__Task__: Copy exactly the lines of the records below, and only those lines, beginning with the line that contains "You are a computer-use agent. Image resolution: width=204" and ending with the line that contains "The width and height of the screenshot is (840, 475).".

(Beginning of Dataset)

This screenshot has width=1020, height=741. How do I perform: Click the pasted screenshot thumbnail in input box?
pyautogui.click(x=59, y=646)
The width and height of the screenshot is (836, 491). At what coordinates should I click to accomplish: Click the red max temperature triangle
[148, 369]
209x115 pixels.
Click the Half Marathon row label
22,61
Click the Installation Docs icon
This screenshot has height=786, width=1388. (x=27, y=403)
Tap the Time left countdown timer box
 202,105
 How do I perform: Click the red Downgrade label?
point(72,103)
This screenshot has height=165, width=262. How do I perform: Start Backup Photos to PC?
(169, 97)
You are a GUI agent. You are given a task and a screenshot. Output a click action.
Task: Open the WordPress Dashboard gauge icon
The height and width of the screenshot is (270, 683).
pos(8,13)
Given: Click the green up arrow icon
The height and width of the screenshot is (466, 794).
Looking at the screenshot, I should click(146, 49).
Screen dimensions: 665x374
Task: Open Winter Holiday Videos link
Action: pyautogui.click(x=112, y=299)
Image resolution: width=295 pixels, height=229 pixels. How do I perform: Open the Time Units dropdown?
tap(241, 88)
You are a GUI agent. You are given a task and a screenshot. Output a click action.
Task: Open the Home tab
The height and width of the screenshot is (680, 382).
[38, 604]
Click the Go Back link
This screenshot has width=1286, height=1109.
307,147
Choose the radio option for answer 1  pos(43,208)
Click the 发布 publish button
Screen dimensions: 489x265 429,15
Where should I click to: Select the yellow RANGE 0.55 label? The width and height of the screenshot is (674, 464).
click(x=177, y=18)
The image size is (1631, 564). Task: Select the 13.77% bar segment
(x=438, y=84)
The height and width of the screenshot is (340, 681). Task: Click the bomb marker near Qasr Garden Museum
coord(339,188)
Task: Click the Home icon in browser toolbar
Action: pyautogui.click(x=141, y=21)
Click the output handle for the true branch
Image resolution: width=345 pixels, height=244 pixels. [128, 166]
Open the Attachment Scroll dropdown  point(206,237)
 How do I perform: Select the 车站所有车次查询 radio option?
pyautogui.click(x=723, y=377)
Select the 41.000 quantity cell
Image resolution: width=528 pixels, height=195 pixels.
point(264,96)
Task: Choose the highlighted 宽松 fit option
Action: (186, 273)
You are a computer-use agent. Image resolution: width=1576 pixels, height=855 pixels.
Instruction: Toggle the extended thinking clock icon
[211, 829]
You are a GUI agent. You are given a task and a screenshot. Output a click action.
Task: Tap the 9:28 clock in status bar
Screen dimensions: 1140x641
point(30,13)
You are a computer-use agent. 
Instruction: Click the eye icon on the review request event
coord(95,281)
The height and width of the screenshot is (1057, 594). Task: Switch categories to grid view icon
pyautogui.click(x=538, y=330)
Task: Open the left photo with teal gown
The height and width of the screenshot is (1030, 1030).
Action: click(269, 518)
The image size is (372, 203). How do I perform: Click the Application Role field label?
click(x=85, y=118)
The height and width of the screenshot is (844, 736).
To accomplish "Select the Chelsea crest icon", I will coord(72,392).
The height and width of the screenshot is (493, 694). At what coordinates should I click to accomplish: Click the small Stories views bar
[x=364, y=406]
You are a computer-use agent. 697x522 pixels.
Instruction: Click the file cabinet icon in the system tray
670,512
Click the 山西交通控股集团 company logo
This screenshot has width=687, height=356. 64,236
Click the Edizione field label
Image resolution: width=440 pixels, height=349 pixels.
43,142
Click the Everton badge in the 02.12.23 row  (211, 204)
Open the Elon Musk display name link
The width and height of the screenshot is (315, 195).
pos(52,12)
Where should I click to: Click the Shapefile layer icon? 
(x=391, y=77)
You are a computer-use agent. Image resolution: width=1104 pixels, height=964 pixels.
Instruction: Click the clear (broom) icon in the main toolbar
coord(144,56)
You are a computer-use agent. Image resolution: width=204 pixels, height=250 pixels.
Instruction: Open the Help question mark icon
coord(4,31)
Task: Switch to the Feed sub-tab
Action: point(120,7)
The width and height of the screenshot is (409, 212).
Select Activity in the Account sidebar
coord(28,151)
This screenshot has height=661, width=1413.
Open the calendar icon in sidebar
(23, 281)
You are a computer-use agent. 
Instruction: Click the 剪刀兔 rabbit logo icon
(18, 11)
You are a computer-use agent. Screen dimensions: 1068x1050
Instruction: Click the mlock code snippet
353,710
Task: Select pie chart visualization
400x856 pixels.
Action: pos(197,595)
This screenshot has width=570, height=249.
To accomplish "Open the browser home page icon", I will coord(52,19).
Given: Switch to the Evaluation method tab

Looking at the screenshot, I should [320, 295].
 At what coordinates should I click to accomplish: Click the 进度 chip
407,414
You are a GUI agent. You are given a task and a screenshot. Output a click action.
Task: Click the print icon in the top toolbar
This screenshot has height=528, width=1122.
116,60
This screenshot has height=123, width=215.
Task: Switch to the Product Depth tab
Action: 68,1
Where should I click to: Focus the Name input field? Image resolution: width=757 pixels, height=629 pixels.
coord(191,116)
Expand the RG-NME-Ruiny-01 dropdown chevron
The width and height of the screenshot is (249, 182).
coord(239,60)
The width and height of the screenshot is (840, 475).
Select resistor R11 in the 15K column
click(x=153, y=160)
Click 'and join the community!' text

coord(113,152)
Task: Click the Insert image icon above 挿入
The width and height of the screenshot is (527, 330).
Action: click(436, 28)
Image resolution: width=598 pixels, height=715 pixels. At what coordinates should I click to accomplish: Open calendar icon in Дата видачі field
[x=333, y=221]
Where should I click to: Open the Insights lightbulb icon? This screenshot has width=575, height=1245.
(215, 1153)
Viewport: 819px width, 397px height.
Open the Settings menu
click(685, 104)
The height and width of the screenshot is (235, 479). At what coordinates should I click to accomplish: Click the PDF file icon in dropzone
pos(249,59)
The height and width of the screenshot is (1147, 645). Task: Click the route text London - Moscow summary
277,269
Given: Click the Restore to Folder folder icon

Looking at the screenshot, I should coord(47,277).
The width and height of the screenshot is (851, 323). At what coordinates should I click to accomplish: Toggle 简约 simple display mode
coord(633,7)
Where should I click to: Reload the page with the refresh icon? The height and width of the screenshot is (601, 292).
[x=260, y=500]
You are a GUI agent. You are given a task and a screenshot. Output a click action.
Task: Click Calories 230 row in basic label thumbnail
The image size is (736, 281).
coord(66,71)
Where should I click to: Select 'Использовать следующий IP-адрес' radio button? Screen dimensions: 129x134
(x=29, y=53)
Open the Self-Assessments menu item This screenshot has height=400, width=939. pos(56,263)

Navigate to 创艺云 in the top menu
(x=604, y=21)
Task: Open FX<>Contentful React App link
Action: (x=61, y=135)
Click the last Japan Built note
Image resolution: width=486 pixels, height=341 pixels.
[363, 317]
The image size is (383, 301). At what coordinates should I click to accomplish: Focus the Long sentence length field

(End of Dataset)

__Problem solution__:
You are a computer-use agent. Image resolution: width=204 pixels, height=250 pixels.
Instruction: Open the Help question mark icon
coord(4,31)
Task: Switch to the Feed sub-tab
Action: point(120,7)
The width and height of the screenshot is (409, 212).
Select Activity in the Account sidebar
coord(28,151)
This screenshot has height=661, width=1413.
Open the calendar icon in sidebar
(23, 281)
You are a computer-use agent. 
Instruction: Click the 剪刀兔 rabbit logo icon
(18, 11)
You are a computer-use agent. Screen dimensions: 1068x1050
Instruction: Click the mlock code snippet
353,710
Task: Select pie chart visualization
400x856 pixels.
Action: pos(197,595)
This screenshot has width=570, height=249.
To accomplish "Open the browser home page icon", I will coord(52,19).
Given: Switch to the Evaluation method tab

Looking at the screenshot, I should [320, 295].
 At what coordinates should I click to accomplish: Click the 进度 chip
407,414
You are a GUI agent. You are given a task and a screenshot. Output a click action.
Task: Click the print icon in the top toolbar
This screenshot has height=528, width=1122.
116,60
This screenshot has height=123, width=215.
Task: Switch to the Product Depth tab
Action: 68,1
Where should I click to: Focus the Name input field? Image resolution: width=757 pixels, height=629 pixels.
coord(191,116)
Expand the RG-NME-Ruiny-01 dropdown chevron
The width and height of the screenshot is (249, 182).
coord(239,60)
The width and height of the screenshot is (840, 475).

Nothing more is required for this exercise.